Warning: Working knowledge of Java is necessary for completing this guide.
Estimated required time: ~60-90 minutes
Overview of Natural Language Processing
Since the 70s, experts and businesses had realised the potential that exists in gathering, storing, and processing information about their operations to add and create new value for their organisation and their customers. During the first few decades though, the focus was set on structured data.
What is structured data?
Structured data is basically organised data, with fields that have a clearly defined type (e.g. numeric, text), length, and with other forms of restrictions, such as range (e.g. age ranges from 0 to about 120, for really healthy people). Structure is vital for computers. Since they ultimately only understand 0s and 1s, we need to format data in a way that makes it easy for computers to process. Without digitizing data, a task like calculating the total sales of Amazon in a month across all of its operating regions would take more time and human resources than we could afford to expend.
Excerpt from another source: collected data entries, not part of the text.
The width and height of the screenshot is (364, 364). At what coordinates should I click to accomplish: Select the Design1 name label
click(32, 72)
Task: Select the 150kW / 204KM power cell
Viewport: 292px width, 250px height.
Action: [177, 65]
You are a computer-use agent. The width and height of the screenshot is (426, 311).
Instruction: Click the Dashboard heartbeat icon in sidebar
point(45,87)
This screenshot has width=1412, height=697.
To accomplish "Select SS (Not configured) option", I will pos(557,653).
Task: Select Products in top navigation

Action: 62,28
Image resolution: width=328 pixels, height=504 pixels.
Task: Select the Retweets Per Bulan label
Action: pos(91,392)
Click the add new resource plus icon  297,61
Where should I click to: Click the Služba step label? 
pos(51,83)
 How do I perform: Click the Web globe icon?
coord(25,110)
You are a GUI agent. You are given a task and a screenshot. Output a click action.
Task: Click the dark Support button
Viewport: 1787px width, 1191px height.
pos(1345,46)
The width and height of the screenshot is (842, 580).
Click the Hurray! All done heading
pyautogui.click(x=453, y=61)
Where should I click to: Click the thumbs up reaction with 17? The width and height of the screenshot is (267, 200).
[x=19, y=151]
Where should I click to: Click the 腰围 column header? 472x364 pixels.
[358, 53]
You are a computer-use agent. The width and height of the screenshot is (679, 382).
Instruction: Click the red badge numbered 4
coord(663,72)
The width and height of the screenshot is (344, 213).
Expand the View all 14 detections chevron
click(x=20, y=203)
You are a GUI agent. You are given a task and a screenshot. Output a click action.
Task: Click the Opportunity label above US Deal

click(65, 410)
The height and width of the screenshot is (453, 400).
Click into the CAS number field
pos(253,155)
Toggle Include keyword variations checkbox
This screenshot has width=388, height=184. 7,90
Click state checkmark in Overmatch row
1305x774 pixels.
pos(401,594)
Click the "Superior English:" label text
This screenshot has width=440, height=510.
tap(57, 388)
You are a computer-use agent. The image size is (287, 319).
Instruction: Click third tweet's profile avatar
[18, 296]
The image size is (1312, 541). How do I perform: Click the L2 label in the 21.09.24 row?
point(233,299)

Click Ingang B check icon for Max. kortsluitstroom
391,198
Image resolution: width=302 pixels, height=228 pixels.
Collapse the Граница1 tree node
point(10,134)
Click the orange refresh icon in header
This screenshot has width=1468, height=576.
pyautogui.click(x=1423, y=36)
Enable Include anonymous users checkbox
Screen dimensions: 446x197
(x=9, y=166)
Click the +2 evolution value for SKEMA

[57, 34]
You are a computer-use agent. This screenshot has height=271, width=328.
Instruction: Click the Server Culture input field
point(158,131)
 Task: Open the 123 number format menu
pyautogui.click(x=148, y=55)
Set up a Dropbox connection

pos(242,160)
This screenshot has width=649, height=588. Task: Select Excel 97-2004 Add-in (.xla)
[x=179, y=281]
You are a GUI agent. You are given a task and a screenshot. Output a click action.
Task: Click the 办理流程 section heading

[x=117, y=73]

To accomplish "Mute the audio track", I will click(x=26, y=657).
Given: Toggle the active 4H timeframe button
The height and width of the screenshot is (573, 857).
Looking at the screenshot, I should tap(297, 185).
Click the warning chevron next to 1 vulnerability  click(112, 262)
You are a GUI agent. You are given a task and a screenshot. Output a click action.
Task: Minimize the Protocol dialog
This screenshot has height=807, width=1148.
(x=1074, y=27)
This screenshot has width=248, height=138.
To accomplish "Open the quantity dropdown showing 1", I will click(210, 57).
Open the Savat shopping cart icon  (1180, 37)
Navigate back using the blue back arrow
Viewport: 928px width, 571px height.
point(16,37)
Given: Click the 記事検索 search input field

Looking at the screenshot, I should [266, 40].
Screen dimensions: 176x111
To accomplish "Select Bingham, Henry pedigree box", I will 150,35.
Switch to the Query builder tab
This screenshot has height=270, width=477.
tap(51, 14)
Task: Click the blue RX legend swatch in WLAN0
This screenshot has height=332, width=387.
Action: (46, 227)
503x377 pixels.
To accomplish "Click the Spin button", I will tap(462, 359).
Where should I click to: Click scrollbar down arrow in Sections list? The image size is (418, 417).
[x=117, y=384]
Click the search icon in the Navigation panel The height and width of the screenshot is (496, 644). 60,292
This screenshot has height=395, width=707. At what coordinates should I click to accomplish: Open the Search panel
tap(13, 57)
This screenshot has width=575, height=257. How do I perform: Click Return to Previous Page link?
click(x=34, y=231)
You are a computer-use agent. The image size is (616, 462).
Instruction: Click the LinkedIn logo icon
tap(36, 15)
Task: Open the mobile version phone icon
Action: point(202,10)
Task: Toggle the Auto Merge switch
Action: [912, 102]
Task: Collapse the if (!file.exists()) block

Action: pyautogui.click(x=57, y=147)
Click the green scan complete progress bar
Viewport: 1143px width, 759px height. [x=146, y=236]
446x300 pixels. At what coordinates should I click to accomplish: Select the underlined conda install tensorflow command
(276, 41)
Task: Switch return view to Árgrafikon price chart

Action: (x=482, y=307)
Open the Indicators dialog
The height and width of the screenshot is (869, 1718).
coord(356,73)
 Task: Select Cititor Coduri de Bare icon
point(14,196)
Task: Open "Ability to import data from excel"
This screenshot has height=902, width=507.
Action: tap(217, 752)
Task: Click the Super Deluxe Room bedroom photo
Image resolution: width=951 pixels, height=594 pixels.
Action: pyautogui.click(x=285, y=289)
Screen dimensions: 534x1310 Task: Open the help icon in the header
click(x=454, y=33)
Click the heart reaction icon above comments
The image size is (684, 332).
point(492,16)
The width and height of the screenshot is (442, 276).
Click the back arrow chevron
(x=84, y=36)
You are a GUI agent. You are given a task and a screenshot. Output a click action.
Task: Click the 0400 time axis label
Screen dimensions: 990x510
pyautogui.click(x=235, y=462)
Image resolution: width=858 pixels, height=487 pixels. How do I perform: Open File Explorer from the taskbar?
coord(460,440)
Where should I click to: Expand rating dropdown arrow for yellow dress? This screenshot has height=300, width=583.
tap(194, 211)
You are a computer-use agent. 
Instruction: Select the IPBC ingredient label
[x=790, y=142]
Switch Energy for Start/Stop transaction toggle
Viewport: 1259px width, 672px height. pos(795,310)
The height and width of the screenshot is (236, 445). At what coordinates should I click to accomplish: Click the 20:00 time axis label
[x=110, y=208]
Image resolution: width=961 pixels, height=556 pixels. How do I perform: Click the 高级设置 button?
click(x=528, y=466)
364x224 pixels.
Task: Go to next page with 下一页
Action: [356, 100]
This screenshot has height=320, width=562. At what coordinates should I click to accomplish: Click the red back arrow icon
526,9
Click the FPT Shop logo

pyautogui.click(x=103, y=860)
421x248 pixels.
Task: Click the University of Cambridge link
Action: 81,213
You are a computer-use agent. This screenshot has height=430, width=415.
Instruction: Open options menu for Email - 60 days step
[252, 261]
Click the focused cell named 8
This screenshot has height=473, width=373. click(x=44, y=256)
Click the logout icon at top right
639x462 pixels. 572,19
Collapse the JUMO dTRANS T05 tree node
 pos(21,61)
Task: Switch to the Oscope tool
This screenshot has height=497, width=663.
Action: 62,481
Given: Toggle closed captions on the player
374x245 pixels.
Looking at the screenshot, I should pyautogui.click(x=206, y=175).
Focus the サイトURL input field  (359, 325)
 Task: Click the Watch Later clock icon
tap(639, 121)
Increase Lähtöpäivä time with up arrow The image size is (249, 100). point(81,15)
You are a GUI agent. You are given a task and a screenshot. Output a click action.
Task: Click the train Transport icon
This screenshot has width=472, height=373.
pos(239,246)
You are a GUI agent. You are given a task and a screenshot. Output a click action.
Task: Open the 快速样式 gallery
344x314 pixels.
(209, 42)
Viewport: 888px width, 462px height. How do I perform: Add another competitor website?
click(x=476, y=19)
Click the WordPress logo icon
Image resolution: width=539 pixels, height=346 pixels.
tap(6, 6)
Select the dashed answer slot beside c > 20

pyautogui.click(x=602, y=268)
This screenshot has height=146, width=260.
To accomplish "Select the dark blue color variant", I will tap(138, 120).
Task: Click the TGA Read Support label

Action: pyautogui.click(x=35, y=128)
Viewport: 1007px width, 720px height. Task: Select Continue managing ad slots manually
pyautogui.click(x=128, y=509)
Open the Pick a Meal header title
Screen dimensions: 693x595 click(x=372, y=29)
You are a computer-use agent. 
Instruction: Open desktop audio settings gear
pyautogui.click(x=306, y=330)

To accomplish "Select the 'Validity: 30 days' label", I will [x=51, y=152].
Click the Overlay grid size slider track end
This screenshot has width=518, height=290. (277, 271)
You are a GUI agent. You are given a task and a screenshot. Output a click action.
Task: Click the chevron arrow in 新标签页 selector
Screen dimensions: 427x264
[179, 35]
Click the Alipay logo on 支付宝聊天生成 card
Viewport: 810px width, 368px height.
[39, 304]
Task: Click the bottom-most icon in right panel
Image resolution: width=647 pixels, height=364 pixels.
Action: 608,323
I have discussed some of the most common data store types where we can keep this structured information.
The opposite of structured data is unstructured data. You can think of unstructured data as data that is normally produced by people to be consumed by other people. Take an email, a tweet, or a blog post like this one, for example. Now, an email does have a heading, a body, and one or more recipients. Likewise, a tweet can contain hashtags, a location, language fields, and a blog post can have tags. These fields give a semi-structured nature to these entities, or documents as we shall refer to them here. However, the most relevant piece of data in these documents are the messages written to be read by others. By having the title and tags of this blog post we could, for instance, search for other blog posts on the Web that have the same tags, assuming these would mean they are similar. However, without understanding the content of the blog itself, it is almost impossible for us to determine which of the posts are closest, or cover the same topic lines. The bodies of these documents, which contain this very critical piece of information are neither structured in format, length, or nature. Likewise, we can look at images and video in the same way.
Unstructured data does not only exist in the digital world. Physical books, research papers, and magazines are also forms of unstructured data. Generally though, we tend to focus on the ones that reside in the digital sphere because they are easier to acquire in order to process. So, what do we do with a stack of (digital) documents? We could just ignore them, as was done for years after the explosion of knowledge discovery and data mining. However, today we have tools that can allow us to store, process, analyse, and extract valuable knowledge from them. Hence, there is great deal of focus in data science and technology to create systems that are not limited to structured interactions, but instead go beyond to provide natural language experiences to users.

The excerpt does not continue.